É o próprio homem dependente aquele que tem que ser livre. Não livre de acordo com um
novo modelo, mas livre de acordo com si mesmo. E a liberdade, se há de ser autêntica, tem
que se dar na relação com outros homens. Liberdade frente a quem domine e pretenda dominar, porém também liberdade para quem pudesse ser dominado. Neste sentido a liberdade dos
outros é, também, expressão de nossa própria liberdade; como nossa liberdade deverá ser expressão de liberdade dos outros. Já não tem sentido falar de modelos a seguir na liberdade,
porque não pode haver modelo, arquétipos de liberdade, mas simplesmente homens livres,
qualquer que seja a forma em que esta liberdade se expresse ou vá se expressando. Já que são
os modelos os que acabam impondo novas subordinações. Aceitar um modelo já é aceitar
uma subordinação. O que se deve é reconhecer a liberdade nos outros e fazer com que esta
liberdade seja reconhecida pelos outros. Nenhum homem, nenhum povo, pode ser modelo de
liberdade, simplesmente todo homem, todo povo, deve ser livre e por sê-lo, capaz de reconhecer a liberdade em outro por distintos e semelhantes que estes pareçam. São os modelos que
criam os paternalismos, as ditaduras para a liberdade e em nome da liberdade. Uma liberdade
que se nega a si mesma ao não reconhecer no outro homem sua possibilidade.

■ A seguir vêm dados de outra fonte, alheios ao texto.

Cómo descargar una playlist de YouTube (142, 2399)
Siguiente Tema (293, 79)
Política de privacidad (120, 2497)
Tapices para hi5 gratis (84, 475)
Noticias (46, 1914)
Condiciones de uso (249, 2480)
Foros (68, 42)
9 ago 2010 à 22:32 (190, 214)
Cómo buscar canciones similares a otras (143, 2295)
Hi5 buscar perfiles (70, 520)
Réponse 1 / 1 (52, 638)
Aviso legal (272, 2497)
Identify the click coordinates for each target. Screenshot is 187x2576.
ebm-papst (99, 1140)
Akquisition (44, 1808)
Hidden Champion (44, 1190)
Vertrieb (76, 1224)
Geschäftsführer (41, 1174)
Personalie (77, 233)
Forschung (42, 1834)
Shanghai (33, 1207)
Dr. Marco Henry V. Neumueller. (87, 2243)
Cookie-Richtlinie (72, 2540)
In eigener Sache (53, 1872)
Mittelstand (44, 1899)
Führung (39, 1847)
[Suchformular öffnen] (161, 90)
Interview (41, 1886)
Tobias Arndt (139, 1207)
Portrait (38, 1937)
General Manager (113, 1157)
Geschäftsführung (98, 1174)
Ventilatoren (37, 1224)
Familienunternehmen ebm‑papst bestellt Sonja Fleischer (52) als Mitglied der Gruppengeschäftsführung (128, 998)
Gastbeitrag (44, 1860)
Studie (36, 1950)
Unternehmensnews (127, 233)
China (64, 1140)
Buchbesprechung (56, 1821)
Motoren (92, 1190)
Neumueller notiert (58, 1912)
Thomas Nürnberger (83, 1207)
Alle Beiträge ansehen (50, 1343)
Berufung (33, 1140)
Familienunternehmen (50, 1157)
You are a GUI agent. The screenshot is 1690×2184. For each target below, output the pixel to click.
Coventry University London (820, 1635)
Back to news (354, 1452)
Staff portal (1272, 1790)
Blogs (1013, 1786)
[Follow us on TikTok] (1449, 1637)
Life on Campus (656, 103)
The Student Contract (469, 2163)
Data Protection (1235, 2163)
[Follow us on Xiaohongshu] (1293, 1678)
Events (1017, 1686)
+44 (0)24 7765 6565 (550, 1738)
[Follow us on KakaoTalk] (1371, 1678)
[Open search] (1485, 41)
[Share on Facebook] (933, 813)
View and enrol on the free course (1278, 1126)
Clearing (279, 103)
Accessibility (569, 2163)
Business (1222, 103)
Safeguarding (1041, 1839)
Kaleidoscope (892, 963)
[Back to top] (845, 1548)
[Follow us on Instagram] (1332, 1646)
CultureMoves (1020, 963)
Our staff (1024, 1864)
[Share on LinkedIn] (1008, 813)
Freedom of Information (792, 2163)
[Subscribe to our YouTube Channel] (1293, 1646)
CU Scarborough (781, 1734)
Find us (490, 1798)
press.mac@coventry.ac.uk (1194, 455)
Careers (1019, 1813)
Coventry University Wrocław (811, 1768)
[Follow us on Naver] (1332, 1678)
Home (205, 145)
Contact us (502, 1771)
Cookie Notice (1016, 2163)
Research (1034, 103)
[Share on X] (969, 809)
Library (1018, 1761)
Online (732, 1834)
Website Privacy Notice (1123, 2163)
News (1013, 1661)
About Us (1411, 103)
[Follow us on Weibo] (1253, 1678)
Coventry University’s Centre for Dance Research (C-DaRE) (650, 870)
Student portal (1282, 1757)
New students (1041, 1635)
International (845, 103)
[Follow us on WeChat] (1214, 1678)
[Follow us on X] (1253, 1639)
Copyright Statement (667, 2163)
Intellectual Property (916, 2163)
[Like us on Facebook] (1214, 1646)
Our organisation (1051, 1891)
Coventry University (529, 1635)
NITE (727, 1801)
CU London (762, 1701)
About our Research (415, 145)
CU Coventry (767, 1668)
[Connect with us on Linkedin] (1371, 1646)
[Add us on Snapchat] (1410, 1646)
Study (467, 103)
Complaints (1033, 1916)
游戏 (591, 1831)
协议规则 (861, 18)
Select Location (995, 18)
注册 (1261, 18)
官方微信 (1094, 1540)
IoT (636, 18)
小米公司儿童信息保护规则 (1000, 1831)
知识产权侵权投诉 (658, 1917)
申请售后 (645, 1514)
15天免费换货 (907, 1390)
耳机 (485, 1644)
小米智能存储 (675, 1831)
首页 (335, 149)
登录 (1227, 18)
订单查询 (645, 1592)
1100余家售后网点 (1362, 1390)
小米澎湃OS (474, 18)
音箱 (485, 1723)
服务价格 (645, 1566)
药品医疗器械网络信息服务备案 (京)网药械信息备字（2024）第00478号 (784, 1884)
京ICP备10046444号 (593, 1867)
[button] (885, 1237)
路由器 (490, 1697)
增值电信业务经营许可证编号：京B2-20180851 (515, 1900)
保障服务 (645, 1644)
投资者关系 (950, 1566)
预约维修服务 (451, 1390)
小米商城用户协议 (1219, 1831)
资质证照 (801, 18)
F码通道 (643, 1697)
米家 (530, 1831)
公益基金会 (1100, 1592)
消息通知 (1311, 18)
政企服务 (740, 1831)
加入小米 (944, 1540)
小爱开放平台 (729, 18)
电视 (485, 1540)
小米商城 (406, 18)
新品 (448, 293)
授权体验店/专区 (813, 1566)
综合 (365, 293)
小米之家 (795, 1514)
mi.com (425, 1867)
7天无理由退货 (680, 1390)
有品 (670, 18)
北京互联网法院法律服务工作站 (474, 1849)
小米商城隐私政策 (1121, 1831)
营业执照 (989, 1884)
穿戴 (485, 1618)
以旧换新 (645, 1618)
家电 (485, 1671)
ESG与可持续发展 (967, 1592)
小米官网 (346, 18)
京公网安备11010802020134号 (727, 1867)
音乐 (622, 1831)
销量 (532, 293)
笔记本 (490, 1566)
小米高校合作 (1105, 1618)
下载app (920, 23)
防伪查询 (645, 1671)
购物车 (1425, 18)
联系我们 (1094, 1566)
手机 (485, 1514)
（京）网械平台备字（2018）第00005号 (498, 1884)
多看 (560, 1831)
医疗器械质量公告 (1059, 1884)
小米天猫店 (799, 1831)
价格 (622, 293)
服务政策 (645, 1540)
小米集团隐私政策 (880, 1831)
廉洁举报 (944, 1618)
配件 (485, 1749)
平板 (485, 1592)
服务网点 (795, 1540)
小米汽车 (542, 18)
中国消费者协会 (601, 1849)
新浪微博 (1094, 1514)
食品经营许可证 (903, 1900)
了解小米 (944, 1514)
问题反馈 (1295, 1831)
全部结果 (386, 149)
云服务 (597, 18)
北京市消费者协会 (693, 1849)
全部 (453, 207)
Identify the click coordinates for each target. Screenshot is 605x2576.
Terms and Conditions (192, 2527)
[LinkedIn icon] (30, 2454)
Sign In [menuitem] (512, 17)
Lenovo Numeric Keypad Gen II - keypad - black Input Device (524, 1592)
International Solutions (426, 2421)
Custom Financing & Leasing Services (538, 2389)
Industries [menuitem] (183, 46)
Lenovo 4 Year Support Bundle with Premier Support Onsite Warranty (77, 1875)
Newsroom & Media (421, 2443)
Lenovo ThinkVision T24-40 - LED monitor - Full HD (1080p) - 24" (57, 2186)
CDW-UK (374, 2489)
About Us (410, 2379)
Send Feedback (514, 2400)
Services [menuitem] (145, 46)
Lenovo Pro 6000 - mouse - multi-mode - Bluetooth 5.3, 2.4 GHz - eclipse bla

A partir deste ponto de vista a experiência libertária da Europa, do Mundo Ocidental,
dos Estados Unidos, da URSS, China são também nossas experiências. Experiências que devem ser assimiladas como também deve ser assimilada nossa consciência da dependência e a
necessidade de seu fim. Uma filosofia da nossa libertação, porém só a título de que sejamos
seu possível e concreto ponto de partida, uma filosofia que faça própria a dupla experiência,
de que falamos: a européia e a latino-americana.
Já não imitar mas assimilar experiências para uma tarefa que há de ser comum a todos
os homens, e abra a possibilidade de um homem novo; novo por sua capacidade para fazer de
seu longo passado o material de sua novidade. E aqui volto a Fanón, que disse: “se queremos
fazer do mundo não ocidental uma cópia do mundo ocidental, deixemos que sejam os ocidentais os que se encarreguem de fazê-lo. Porém se queremos participar da feitura deste novo
mundo, desse homem novo sem que deixe de ser homem, então inventemos, descubramos.”
Inventar, acrescentamos nós, é reajustar o existente, mudar a ordem que torna possível
o domínio, a dominação. No princípio não foi o nada, como reza a Bíblia, mas o caos, como
disse a mitologia. Do nada, não sai nada, salvo pela arbitrária decisão de um ente superior;
porém do caos sim pode surgir a ordem. Neste caso se trata de uma ordem em que todos os
homens, sem exceção, tenham o lugar que lhes corresponde como homens entre homens. Por
isso Fanón, sem se sentir negro, latino-americano ou africano, mas homem concreto com a
concreção que é própria de todos os homens disse: “Se queremos que a humanidade avance
com audácia, se queremos elevá-la a um nível distinto do qual a Europa lhe impôs, então temos que inventar, temos que descobrir”. E este descobrimento e invenção se farão, não só em
benefício do homem que se propôs faze-lo, senão de todos os homens. Não a título de exclusividade, que foi o grande erro e pecado do homem ocidental. Mas como uma expressão do
homem, do homem com independência de situação e concreta forma de ser, isto é, abeta a
todos os homens. Simplesmente do homem e para o homem.